Roboter im Rampenlicht
'Nicolas Anatol Baginsky
Nicolas Anatol Baginsky
Anscheinend existiert im Menschen eine tiefsitzende Furcht, am Arbeitsplatz durch Maschinen ersetzt oder verdrängt zu werden. Man denke nur an die Maschinenstürmer aus den Anfängen der Industriellen Revolution oder an die Visionen eines Fritz Lang.
Die Frage, ob die zunehmende Technisierung unsere Lebens- bzw. Arbeitsqualität verbessert, oder ob wir uns nach und nach selbst überflüssig machen, möchte ich an dieser Stelle jedoch nicht erörtern. Vielmehr will ich zur Diskussion stellen, ob nicht auch die Maschinen als Resultat unserer intellektuellen Anstrengungen ein Recht auf adäquate Selbstdarstellung haben.

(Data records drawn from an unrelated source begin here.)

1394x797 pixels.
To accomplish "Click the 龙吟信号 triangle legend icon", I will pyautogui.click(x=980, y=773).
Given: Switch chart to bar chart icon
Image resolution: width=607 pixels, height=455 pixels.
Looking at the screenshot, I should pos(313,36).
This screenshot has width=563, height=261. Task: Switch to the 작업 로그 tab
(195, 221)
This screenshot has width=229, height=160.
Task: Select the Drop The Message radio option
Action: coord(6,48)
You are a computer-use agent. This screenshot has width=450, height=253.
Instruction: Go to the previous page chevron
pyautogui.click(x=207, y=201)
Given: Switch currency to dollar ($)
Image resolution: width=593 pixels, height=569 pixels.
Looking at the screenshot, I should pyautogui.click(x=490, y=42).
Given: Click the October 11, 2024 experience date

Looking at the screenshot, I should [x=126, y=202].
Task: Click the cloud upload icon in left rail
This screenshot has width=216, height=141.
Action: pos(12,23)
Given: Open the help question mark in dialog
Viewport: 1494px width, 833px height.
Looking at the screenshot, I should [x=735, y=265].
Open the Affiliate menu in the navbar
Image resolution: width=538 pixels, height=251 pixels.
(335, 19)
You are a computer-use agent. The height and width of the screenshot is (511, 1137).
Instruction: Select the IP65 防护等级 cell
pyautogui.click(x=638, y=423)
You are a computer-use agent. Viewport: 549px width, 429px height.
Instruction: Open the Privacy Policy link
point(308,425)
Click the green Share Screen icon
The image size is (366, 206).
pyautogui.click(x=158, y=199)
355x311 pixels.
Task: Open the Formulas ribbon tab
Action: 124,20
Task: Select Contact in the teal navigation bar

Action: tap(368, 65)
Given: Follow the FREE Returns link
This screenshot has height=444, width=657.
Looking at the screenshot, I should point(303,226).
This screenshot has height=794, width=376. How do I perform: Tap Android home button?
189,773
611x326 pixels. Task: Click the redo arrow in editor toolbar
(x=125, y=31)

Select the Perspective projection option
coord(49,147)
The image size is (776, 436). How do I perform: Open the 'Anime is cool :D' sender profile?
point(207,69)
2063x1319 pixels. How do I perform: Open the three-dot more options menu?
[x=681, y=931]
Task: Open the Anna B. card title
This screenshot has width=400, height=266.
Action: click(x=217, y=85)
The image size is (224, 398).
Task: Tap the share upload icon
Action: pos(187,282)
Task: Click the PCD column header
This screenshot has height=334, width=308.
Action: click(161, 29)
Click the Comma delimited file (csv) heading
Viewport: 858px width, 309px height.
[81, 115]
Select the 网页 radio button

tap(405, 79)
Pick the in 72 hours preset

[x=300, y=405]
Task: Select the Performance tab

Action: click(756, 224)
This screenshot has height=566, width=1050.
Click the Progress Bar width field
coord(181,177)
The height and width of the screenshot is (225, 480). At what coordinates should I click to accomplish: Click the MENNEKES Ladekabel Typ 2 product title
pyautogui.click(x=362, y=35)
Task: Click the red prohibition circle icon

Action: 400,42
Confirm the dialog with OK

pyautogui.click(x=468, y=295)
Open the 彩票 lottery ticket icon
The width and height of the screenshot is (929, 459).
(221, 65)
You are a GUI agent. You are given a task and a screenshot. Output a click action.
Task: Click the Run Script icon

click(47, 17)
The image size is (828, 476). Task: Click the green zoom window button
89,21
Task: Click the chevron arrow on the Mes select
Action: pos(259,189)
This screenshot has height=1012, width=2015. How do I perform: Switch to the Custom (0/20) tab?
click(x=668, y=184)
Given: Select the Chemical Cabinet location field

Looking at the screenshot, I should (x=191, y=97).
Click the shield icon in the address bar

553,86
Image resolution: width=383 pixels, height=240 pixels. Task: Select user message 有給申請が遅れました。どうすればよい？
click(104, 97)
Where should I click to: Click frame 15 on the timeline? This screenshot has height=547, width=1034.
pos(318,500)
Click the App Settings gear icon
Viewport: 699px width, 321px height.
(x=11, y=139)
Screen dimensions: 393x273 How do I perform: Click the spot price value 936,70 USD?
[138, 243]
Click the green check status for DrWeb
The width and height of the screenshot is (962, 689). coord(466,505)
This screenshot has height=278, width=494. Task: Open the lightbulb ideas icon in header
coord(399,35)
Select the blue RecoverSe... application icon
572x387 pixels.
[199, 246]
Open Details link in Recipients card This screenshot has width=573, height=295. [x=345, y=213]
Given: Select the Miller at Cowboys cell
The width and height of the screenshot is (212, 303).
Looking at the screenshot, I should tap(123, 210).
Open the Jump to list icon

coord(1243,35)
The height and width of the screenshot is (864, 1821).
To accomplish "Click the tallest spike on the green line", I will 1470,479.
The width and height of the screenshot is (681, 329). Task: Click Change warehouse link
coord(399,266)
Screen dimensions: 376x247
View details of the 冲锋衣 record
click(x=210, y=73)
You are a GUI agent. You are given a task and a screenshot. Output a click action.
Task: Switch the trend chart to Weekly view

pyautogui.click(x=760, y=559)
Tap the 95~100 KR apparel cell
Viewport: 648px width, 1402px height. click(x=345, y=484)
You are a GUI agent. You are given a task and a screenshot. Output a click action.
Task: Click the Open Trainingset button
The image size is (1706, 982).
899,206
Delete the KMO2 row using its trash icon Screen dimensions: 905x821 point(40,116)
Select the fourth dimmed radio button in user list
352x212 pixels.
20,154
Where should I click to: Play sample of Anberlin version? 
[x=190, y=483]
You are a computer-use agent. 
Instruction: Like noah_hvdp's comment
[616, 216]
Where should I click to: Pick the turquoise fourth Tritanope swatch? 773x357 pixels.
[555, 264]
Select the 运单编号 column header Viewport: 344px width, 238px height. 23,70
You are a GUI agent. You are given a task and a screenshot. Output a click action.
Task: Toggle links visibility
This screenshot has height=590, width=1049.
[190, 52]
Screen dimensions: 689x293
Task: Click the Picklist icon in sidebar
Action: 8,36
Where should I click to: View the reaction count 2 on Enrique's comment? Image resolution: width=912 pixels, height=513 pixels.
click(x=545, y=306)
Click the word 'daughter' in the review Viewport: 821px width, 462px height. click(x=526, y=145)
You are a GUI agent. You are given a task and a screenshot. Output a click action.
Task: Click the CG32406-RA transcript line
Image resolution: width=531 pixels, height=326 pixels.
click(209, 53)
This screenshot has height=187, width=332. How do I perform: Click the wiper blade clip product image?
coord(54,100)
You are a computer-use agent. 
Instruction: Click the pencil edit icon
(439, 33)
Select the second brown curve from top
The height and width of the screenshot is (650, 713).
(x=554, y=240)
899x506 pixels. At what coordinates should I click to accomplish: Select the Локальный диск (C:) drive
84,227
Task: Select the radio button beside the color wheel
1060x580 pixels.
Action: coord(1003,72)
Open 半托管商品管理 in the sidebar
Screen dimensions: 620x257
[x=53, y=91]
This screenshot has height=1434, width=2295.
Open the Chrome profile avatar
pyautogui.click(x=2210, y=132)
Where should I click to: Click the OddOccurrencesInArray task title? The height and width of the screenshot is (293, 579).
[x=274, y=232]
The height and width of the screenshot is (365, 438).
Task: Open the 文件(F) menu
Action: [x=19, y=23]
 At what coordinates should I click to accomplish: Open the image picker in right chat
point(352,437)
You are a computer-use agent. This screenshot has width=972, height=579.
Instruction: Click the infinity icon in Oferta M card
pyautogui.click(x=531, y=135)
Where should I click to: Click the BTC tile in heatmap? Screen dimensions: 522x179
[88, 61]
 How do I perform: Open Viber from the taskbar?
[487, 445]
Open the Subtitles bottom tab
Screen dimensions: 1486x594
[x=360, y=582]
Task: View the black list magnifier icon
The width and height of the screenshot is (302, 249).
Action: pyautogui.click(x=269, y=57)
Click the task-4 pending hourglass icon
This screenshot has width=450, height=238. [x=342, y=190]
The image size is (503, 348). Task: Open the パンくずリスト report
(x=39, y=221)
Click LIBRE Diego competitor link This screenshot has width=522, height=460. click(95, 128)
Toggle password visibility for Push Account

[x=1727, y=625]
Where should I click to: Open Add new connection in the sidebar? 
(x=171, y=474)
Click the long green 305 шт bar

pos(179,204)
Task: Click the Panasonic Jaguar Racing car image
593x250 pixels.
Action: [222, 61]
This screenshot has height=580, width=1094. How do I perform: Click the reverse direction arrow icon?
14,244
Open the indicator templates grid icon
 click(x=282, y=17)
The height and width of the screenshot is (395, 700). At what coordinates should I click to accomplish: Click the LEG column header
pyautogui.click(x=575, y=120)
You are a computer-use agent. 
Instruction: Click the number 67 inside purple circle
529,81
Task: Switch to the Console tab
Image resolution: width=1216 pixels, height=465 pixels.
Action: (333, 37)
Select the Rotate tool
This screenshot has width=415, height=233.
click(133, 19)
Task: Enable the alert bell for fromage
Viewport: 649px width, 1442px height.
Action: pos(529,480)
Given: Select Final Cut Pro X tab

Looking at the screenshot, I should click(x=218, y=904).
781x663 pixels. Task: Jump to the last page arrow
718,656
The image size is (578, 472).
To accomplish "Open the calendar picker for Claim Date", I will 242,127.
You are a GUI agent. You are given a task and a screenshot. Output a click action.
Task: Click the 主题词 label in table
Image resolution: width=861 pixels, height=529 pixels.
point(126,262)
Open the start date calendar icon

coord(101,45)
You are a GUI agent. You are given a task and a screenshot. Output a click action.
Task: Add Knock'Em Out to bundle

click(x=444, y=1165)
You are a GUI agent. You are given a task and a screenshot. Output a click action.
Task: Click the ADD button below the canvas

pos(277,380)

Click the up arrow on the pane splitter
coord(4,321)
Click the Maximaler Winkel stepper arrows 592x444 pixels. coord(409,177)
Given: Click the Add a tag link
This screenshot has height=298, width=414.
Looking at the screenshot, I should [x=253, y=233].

Die Faszination von der Erschaffung künstlicher "Lebewesen" beschäftigt den Menschen mindestens seit Dädalus' Zeiten. Mittlerweile sind komplexe "selbständig" handelnde Maschinen keine Seltenheit mehr. Seit Jahrzehnten jedoch werden in Filmen etc. eben jene "Geschöpfe" fast ausschließlich von Menschen dargestellt. Schauspieler, Zwerge und Kinder verkleiden sich, schlüpfen in die unmöglichsten Kostüme und versuchen, durch eckige Bewegungen und abgehacktes Sprechen, Roboter darzustellen.
So wurde in der Öffentlichkeit ein stark verfälschtes Bild von den Fähigkeiten und Eigenheiten kybernetischer Maschinen gezeichnet. Zwar haben Roboter diesbezüglich keine eigene Meinung und sie werden sich sicherlich nicht darüber beschweren. Nicht zuletzt in unserem eigenen Interesse scheint mir die Zeit gekommen, auf ein Recht auf Selbstdarstellung für hochentwickelte technische Apparate zu dringen. Schluß mit "Electric Boogie" und "3-PO". HUMUNCULUS ('Roboter' im Showgeschäft) die Maschine mit dem Tippfehler wurde in der Zeit vom 11.7. bis 25.7.1987 von N. A. Baginsky gebaut. Diverse Unfälle und Fehlfunktionen während Bau- und Testphase.
25.7.1987 Erstes öffentliches Auftreten Hamburg – Fun Club. Mit größter Anstrengung gelingt es ihm, sich auf der Bühne von seinem Selbstzerstörungsmechanismus zu befreien. Schweißarm deformiert. 2 Minispots zertrümmert, 2 Armlager ausgeschlagen.
22.8.1987 2 Auftritte Hamburg U-Bahnröhre Hauptbahnhof. Verlust des kleinen Doppelpendel-Arms während des ersten Sets, da Zentralmutter nicht nachgezogen. Armkollision 4mal Spots ersetzt.
6.2.1988 Reise nach London, Performance zur Eröffnung der neuen 'one off'-Galerie. Zusammenstoß mit 2 Pogotänzerinnen.
10.11.1988 Hauptrolle in dem Maschinen-Musical "Humunculus und seine Freunde". Ausstellung "Seltene Erden" Hamburg – Hafenklang. Anbau eines Fahrgestells.
27.7. bis 4.8.1989 Ausstellung und 5 Auftritte im "Zomer Festejn" Amsterdam. Engagement für das Bühnenprojekt "Archetyp" Demontage des Schweiß-Armes.
27.10.1989 Premiere in der Kampagnel Fabrik Hamburg.
1990 trat Humunculus 14mal mit Archetyp auf. Rotterdam, Luzern, Hamburg, Coburg, Tübingen, Fribourg, Saarbrücken und Frankfurt. Austausch eines Motors nach einer Rangelei mit Quasi jun. – 1. Abend Luzern. Austausch eines Motors – Transportschaden. Ein neues Akustik-Sensorsystem ersetzt die NF-Line-Steuerung. Bei Zusammenstößen mit TyRaRex wurden insgesamt 13 Spots und 5 Armlager zerstört. Arm-Endstück abgerissen und sehr provisorisch geflickt – Probe Saarbrücken.
1991 Zieht sich Humunculus vorübergehend zurück.